Interdisciplinary Seminar: Dr. Irini Moustaki, London School Of Economics

Some New Developments On Pairwise Likelihood Estimation & Testing In Latent Variable Models


Friday, December  1
11:00 a.m. ET
Virtual meeting - Webex meeting link

Pairwise likelihood is a limited-information method used to estimate latent variable models, including factor analyses of categorical data. It avoids evaluating high-dimensional integrals and, thus, is computationally more efficient than full information maximum likelihood. This talk will discuss two new developments in the estimation and testing of latent variable models for binary data under the pairwise likelihood framework. The first development is about estimation and limited information goodness-of-fit test statistics under complex sampling. The performance of the estimation and the proposed test statistics under simple random sampling and unequal probability sampling is evaluated using simulated data. The second development focuses on computational aspects of pairwise likelihood. Despite its computational advantages it can still be demanding for large-scale problems that involve many observed variables. We propose an approximation of the pairwise likelihood estimator, derived from an optimization procedure relying on stochastic gradients. The stochastic gradients are constructed by subsampling the pairwise log-likelihood contributions, for which the subsampling scheme controls the per-iteration computational complexity. The stochastic estimator is shown to be asymptotically equivalent to the pairwise likelihood one. However, finite sample performances can be improved by compounding the sampling variability of the data with the uncertainty introduced by the subsampling scheme. We demonstrate the performance of the proposed method using simulation studies and two real data applications.

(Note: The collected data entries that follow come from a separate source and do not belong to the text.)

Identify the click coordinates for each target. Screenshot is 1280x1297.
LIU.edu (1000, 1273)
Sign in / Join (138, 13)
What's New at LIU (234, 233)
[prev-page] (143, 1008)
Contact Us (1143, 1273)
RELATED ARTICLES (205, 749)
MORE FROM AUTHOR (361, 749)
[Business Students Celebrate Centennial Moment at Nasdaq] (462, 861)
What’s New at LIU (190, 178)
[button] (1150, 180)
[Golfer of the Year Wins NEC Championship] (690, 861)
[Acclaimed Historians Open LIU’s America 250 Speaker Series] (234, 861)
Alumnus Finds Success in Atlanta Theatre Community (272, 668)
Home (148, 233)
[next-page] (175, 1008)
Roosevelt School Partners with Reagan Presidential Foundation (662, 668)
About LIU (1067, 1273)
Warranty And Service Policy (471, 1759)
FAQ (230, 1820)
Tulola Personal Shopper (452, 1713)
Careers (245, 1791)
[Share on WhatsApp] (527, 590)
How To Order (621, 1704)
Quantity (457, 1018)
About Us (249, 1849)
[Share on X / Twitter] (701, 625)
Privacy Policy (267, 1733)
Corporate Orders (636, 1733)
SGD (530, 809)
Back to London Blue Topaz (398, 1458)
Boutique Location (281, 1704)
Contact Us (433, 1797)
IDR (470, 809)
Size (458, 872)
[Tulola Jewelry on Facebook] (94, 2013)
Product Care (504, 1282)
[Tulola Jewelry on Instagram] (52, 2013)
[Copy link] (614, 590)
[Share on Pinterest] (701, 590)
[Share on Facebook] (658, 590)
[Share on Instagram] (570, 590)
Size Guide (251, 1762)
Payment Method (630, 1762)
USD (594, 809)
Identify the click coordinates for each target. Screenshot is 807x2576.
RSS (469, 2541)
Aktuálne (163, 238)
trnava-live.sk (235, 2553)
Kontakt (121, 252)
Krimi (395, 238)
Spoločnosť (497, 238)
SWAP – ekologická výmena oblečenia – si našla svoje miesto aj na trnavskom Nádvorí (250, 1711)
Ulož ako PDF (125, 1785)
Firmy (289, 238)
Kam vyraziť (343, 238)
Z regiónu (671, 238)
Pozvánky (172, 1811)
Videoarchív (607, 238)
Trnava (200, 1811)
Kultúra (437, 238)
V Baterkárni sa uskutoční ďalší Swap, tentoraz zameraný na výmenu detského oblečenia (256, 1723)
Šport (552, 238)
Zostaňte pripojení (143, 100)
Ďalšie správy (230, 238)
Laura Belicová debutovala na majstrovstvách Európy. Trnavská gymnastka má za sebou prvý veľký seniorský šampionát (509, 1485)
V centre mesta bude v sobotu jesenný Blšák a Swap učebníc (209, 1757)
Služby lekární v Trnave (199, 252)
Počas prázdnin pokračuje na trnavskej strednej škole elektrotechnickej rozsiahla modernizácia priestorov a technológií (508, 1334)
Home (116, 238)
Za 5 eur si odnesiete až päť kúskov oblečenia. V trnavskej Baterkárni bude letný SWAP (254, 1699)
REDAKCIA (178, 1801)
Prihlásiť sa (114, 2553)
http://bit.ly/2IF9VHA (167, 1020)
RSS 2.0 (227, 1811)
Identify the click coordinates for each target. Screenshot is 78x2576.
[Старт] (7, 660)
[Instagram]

Dr. Irini Moustaki is a Professor in Social Statistics at the London School of Economics and Political Science. Her research interests include: latent variable models and structural equation models; composite likelihood estimation and testing; detection of outliers; missing values; and applications of these topics in education, psychology and social sciences. She serves as Associate editor of Psychometrika; an Editorial board member of Metrika, Structural Equation Modeling: A Multidisciplinary Journal, and Educational & Psychological Measurement; a Technical Advisory Group Member with The Programme for the International Assessment of Adult Competencies, and a Technical Executive Group Member with the International Association for the Evaluation of Educational Achievement (IEA). Dr. Moustaki earned her PhD from the London School of Economics.